Com a portaria, o governo dá um sinal para o setor de que está atento ao problema da potencial liquidação das distribuidoras. Nas últimas semanas, agentes do setor têm demonstrado preocupação com o vácuo regulatório existente, na hipótese de liquidação das seis distribuidoras da estatal. Isso porque, em tese, a Agência Nacional de Energia Elétrica (Aneel) não tem poder de intervenção nessas empresas, pois elas já não são mais concessionárias. O caso, portanto, é da alçada do ministério.

Ao garantir a neutralidade das despesas das distribuidoras em caso de liquidação, a portaria abre a possibilidade, inclusive, de que a Aneel possa licitar às pressas uma nova concessão para cada uma delas. A hipótese da licitação foi informada na última sexta-feira pelo Valor PRO, serviço de informações em tempo real do Valor.

Até então descartada, a liquidação tem se tornado uma hipótese real, com a baixa sinalização para a privatização das distribuidoras. A venda dessas empresas tem se mostrado mais difícil devido à não aprovação pelo Senado do projeto de lei que viabiliza financeiramente as distribuidoras do Norte, principalmente Amazonas Energia (AM) e Boa Vista Energia (RR), e às liminares em diferentes instâncias da Justiça que impedem o leilão delas, marcado para 26 de julho

A Eletrobras deve definir na AGE do fim do mês se estende o prazo de operação dessas distribuidoras até o fim do ano ou se liquida as companhias em agosto.

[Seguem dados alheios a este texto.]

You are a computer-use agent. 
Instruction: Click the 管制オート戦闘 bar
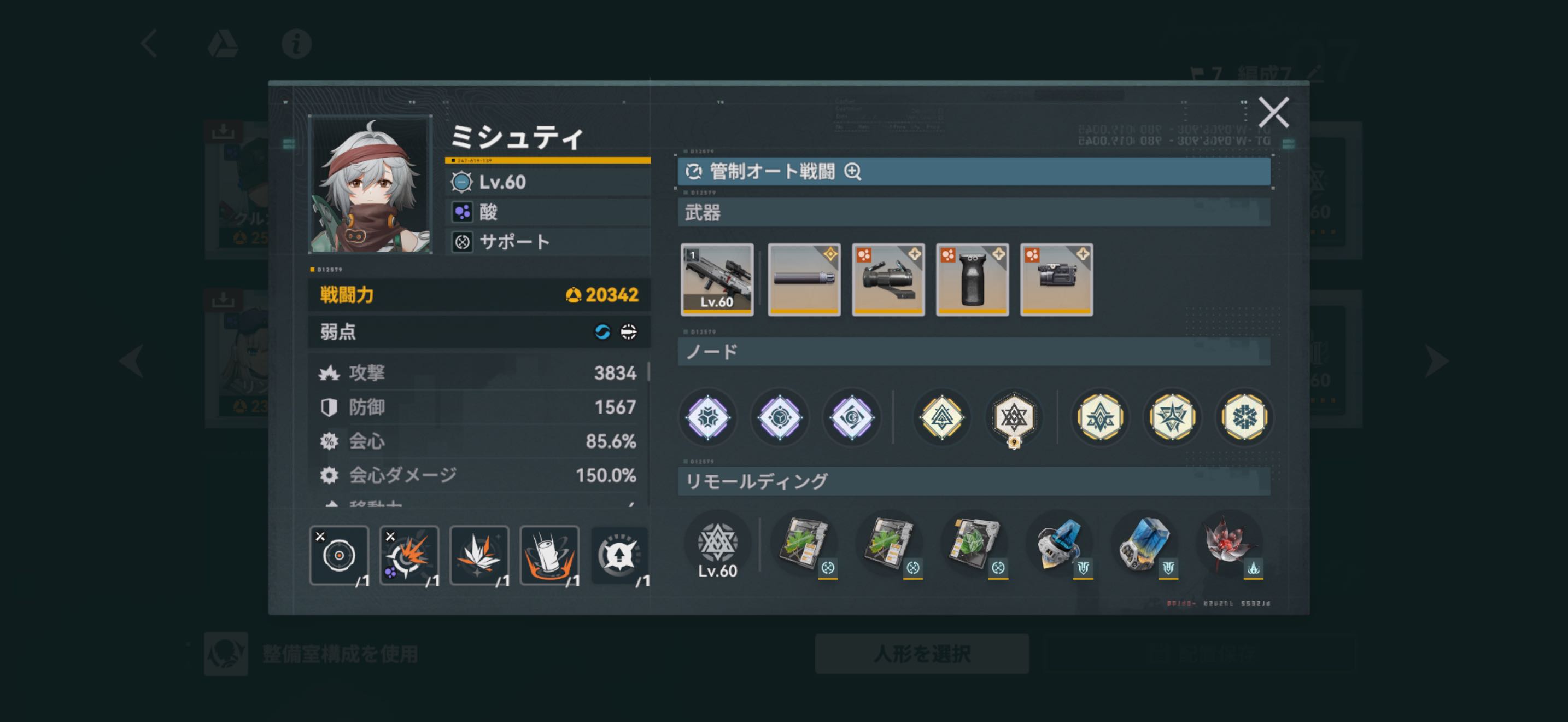[x=974, y=172]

Não há definição clara dos impactos relativos à liquidação. Segundo cálculos da Eletrobras, a liquidação pode resultar em custos de cerca de R$ 22 bilhões. A devolução dessas empresas para a União pode ainda desencadear uma nova onda de judicialização devido aos custos estimados. A empresa e os acionistas minoritários poderiam acionar a União para reaver perdas decorrentes da gestão das empresas. No setor, também se menciona a preocupação com o fato de não haver plano de emergência pelo governo no cenário de liquidação.